A content schema is the structure every record of a given type shares. For articles, it might include title, slug, excerpt, body, publish date, category, tags, and SEO fields. For categories, a different set. The schema is the contract between your content and your templates.
Most people design their schema by adding fields as they need them. This works until it does not — until you have a hundred article files that are inconsistent with each other, templates that handle optional fields with special cases, and AI tools that produce unpredictable output because the pattern is not clear.
A schema designed deliberately avoids most of these problems.
Start with what every record needs, not what some records need
The first principle of schema design is distinguishing required fields from optional ones — and being honest about which is which.
A required field should be present in every record of that type, always.

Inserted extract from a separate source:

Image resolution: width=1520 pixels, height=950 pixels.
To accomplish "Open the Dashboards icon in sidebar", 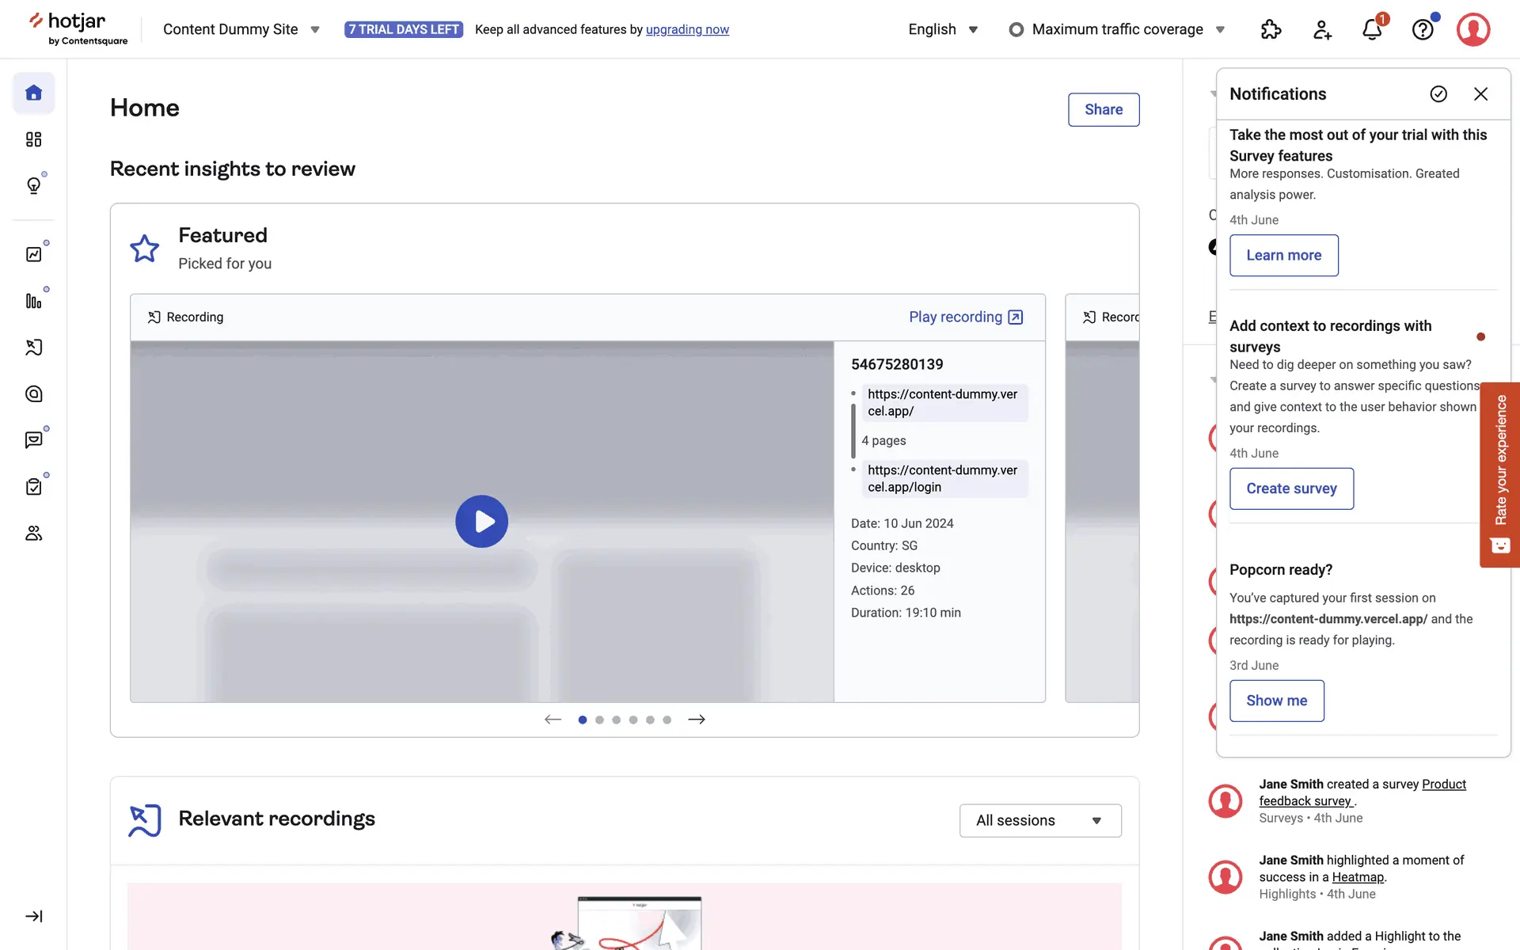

If you are tempted to make a field required but know there will be exceptions, it is not actually required — it is optional with a strong default. Model it that way.
Optional fields should have a clear purpose for the records that use them. An optional field that you are not sure you will ever actually use is clutter. Add it when you need it, not speculatively.
Name fields for what they contain, not how they render
Field names should describe the data, not the presentation. excerpt is better than card_description because the data is the excerpt — how it renders is the template's concern. sidebar_profile is better than right_sidebar because the value is a profile slug, not a layout instruction.
This matters when your templates change. If you name fields for how they render, every template change potentially requires schema changes. If you name fields for what they contain, templates change without touching the schema.
Be consistent about arrays vs strings
One of the most common sources of schema drift is inconsistency between arrays and strings for fields that sometimes have one value and sometimes have many. Tags are a common example — sometimes an article has one tag, sometimes it has several.
Pick one representation and use it everywhere. If tags are sometimes one value and sometimes many, always use an array — even for single values. ["single-tag"] is more consistent than toggling between a string and an array based on count. Templates are simpler, validation is simpler, and AI tools produce consistent output.
Include a canonical example in your docs
The most useful piece of schema documentation is a canonical example — a complete, correctly structured record that represents the standard case. Not a spec document, not a list of fields and types. An actual example file that shows exactly what a correct record looks like.
When you or an AI assistant creates a new record, the canonical example is the pattern to match. It is faster to reference than a spec and harder to misinterpret.
Plan for what you know is coming
A schema should not try to anticipate every possible future requirement. But it should include the fields you know you will need based on where the site is going. If you know you will eventually add featured images, add a featured_image field now — empty string is fine — rather than retrofitting it across a hundred files later.
The test is: am I adding this because I know I will use it, or because I might use it someday? Add the former. Skip the latter until you actually need it.